• [Extrait]
'''
Paris brûle-t-il ?

Quel souffle !

J’ai le sentiment que la plus grande partie de ceux qui ont évoqué ce film a été un peu submergée par l’ambition invraisemblable du film de René Clément, qui vient enfin de sortir dans une superbe édition restaurée, avec un deuxième disque de 3 heures de suppléments. Comme je l’avais raté à sa sortie, je l’ai découvert avec infiniment d’intérêt et, revenant sur la suite des messages déposés au fil des ans ici, j’ajoute ma pierre.
'''
• [Consigne 1] Citez le passage de l'extrait sur « Paris brûle-t-il ? » qui va de « Paris brûle-t-il ? » jusqu'à « j’ajoute ma pierre. » inclus.
• [Consigne 2] Prolongez l'extrait sur « Paris brûle-t-il ? » en reprenant juste après sa dernière phrase.

• [Liste des enregistrements]
'''
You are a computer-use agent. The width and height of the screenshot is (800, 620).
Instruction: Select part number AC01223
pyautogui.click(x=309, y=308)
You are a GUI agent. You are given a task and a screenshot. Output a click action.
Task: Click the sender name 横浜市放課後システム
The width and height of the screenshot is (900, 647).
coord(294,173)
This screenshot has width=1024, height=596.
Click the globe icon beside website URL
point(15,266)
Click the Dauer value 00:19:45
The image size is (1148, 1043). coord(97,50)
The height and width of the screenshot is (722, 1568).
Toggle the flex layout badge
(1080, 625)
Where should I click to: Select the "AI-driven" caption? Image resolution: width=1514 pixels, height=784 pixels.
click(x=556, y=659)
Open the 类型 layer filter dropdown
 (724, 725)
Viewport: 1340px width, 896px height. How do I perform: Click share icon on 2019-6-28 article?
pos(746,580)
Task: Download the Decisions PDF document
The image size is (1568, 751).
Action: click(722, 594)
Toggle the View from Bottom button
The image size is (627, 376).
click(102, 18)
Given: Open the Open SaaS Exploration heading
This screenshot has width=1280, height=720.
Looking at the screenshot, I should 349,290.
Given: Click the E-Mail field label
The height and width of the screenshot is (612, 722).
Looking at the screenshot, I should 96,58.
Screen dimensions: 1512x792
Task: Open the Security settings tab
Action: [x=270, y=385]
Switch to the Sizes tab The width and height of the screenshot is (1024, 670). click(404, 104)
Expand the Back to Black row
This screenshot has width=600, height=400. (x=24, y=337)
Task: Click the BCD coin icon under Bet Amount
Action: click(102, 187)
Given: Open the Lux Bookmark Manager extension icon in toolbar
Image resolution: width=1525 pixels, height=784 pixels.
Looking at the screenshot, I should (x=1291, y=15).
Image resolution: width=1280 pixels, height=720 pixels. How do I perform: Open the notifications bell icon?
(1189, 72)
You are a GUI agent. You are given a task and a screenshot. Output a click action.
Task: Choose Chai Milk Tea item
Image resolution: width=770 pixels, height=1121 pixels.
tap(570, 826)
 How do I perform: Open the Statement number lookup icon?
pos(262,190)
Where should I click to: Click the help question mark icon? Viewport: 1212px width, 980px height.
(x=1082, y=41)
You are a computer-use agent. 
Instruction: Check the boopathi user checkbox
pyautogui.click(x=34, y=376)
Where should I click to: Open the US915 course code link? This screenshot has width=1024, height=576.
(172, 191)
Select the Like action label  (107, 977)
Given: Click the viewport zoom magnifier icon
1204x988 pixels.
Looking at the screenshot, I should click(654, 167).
'''
• [Réponse attendue 1]
Paris brûle-t-il ?

Quel souffle !

J’ai le sentiment que la plus grande partie de ceux qui ont évoqué ce film a été un peu submergée par l’ambition invraisemblable du film de René Clément, qui vient enfin de sortir dans une superbe édition restaurée, avec un deuxième disque de 3 heures de suppléments. Comme je l’avais raté à sa sortie, je l’ai découvert avec infiniment d’intérêt et, revenant sur la suite des messages déposés au fil des ans ici, j’ajoute ma pierre.

• [Réponse attendue 2]
On a exprimé avec la plus grande précision ce qui me paraît ressortir de Paris brûle-t-il ? quelqu’un a écrit : Quand on imagine l’infrastructure qu’il a fallu pour vider Paris, pour organiser les allers venues de toutes ces stars, pour gérer tous ces egos surdimensionnées (Douglas, Delon, Welles n’étant pas des moindres !), pour donner une cohérence à cette surabondance scénaristique… Paris brûle-t-il ? ne sera jamais un chef-d’œuvre, mais on se dit que Clément a tout de même eu du mérite… C’est moi qui ai souligné surabondance scénaristique

Et, de fait, comment s’emparer autrement de l’énorme pavé de Dominique Lapierre et Larry Collins, qui furent spécialistes de ces grandes fresques historiques unanimistes (Ô Jérusalem, porté à l’écran par Élie Chouraqui sur la naissance de l’État d’Israël, ou Cette nuit la liberté sur l’indépendance de l’Inde).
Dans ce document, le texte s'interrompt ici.